Non che quest’ultima sia una cattiva idea, ma certamente non aiuta a far comprendere, a chi il latte lo consuma davvero, che ne esistono di varie fasce di qualità, tutte figlie del sistema produttivo, non delle razze, non dei marchi, non delle DOP, non dei numeri di cellule somatiche e batteriche, ma solo di ciò che gli animali da latte mangiano, respirano e bevono.
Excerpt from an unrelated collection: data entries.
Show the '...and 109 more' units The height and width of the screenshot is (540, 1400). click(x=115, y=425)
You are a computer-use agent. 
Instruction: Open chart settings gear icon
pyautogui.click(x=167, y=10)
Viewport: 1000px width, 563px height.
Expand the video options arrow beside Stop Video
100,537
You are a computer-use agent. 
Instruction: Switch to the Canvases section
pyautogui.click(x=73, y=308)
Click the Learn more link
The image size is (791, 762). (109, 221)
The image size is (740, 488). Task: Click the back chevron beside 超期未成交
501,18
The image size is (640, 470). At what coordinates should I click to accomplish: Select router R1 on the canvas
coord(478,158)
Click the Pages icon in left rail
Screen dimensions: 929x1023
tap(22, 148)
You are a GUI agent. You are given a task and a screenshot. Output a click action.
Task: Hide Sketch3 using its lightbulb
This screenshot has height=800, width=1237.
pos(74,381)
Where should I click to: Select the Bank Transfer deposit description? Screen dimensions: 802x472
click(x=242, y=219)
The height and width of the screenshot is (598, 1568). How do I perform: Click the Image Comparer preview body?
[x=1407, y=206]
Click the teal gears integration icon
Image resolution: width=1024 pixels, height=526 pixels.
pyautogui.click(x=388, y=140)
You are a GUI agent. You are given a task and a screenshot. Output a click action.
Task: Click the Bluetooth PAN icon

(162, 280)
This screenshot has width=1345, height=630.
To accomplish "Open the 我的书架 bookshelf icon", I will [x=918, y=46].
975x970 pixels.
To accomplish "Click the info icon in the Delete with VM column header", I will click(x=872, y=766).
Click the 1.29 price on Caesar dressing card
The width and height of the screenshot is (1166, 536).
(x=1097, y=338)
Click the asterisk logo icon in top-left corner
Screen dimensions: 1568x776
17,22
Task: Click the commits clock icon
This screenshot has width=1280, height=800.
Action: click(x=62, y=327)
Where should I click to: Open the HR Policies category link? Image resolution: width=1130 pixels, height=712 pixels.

Non ringrazieremo mai abbastanza il Prof. Roberto Rubino (Presidente Anfosc), per aver avuto la lungimiranza di parlare per primo di Latte Nobile , la Professoressa Laura Di Renzo (Istituto di Nutrizione Clinica Policlinico Tor Vergata), che ne statuisce, attraverso la ricerca sul Nutrient Analisiys of Critical Ccontrol Point, il valore nutrizionale seguendo un tracciante bio marcatore in umana, per aver aperto un universo agli occhi di chi, d’ora in poi, potrà solo decidere se restare un masticatore o diventare un consumatore consapevole.
A loro saranno destinati i CLA, il betacarotene, i flavonoidi e tutti i terpeni che rendono differente il latte di vacche felici ed i suoi derivati, evitando alle razze bovine che lo producono il rischio di una vita non vita, fatta di insilati di mais, panelli di semi oleosi scarto della lavorazione degli olii di semi e fieno ammuffito, fatta di produzione di latte-non-latte, dove finalmente troveremo le sostanze dotate di potere antiossidante e nutrizionale, espressione diretta del sistema di allevamento naturale.
Sembra strano come nel 2016, persino dopo la “grandeur onanistica” di EXPO 2015, ci sia bisogno di rimarcare, ricordandolo agli italiani, che le vacche sono animali erbivori e che le vitamine colorano il formaggio di giallo.